HBCD may be released to air, water, soil, and sediment during manufacture, processing, transportation, use, improper storage or containment, product usage, and disposal of products containing HBCD. Consumers have the potential to be exposed to HBCD from the off-gassing from treated textiles, and materials in the home which can be inhaled, ingested as dust, or through dermal contact. However the magnitude of this exposure is highly uncertain. All the EPA really knows is that HBCD has also been shown to be persistent and to bioaccumulate and biomagnify in food chain (U.S. EPA 2010).
The other flame retardants in the EPA announcement, Polybrominated diphenyl ethers (PBDEs) include the commercial versions of pentabromodiphenyl ether (c-pentaBDE), octabromodiphenyl ether (c-octaBDE), and decabromodiphenyl ether (c-decaBDE). Each of these commercial products is also a mixture. PBDEs were used as flame retardants in a number of applications, including textiles, plastics, wire insulation, and automobiles. These chemicals were used to manufacture electronics, furniture, mattresses, automobile seats, textiles, and wire and cable insulation. Many of the products containing these chemicals are still in use today.

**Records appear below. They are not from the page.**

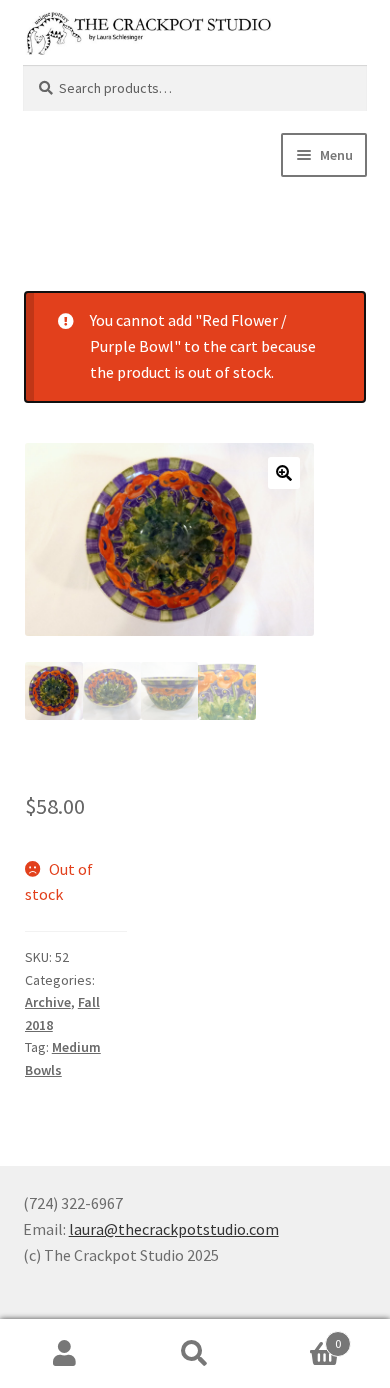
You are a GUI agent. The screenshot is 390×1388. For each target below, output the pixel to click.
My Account (65, 1354)
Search (195, 1354)
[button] (284, 473)
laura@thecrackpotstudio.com (174, 1229)
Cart (300, 1336)
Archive (48, 1002)
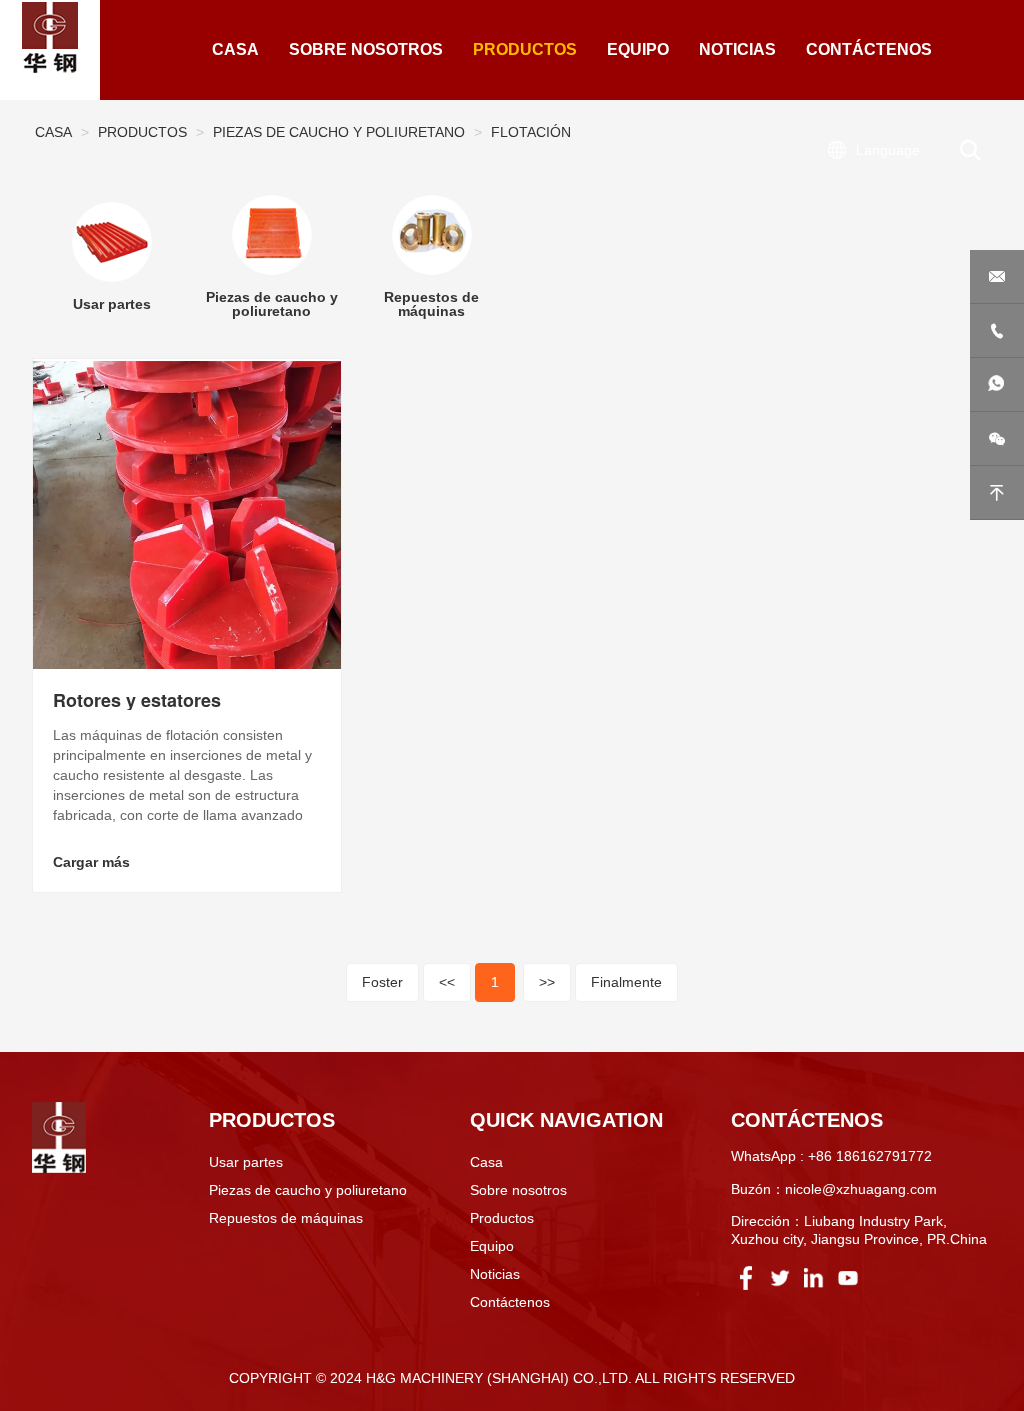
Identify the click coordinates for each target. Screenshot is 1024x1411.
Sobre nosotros (518, 1190)
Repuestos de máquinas (286, 1218)
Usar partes (246, 1162)
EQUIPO (638, 49)
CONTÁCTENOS (869, 49)
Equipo (492, 1246)
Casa (53, 132)
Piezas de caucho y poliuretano (339, 132)
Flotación (531, 132)
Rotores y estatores (137, 700)
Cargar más (91, 862)
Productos (142, 132)
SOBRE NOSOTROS (366, 49)
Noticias (495, 1274)
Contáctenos (510, 1302)
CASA (235, 49)
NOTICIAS (737, 49)
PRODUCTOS (525, 49)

If you own any furniture manufactured after 1975 it may also contain pentaBDE.
The California Department of Consumer Affairs Bureau of Home Furnishings and Thermal Insulation is to a large extent responsible for the use of pounds of flame retardants in furniture. In 1975 the California's furniture flammability standard Technical Bulletin 117 (TB 117) was issued in response to a state law and as many California standards became the driver of chemical flame retardant use in residential furniture in the United States. With the phase-out of the polybrominated diphenyl ether (PBDE) FR mixture PentaBDE in 2005, alternative flame retardants are increasingly being used to meet TB 117; however, it was not clear if these substitute chemicals were any safer.
California modified TB 117. Effective January 1, 2014, the new standard called TB117-2013, which makes children’s products exempt from California flammability standards and changes the flammability standard for upholstered furniture is now in effect. New baby products like mattresses, care seats, changing mats will not be required to contain added flame retardants. However, the regulation allows for a transition period during 2014 so the foam in baby products is likely to continue to contain flame retardants. You should look for baby products without a TB117 label to protect your baby. Natural products like feathers, down, wool and organic cotton were always exempted from the rule- which would explain my pillows, bedding, and the down cushions on the sofa my husband and cat both love to nap on.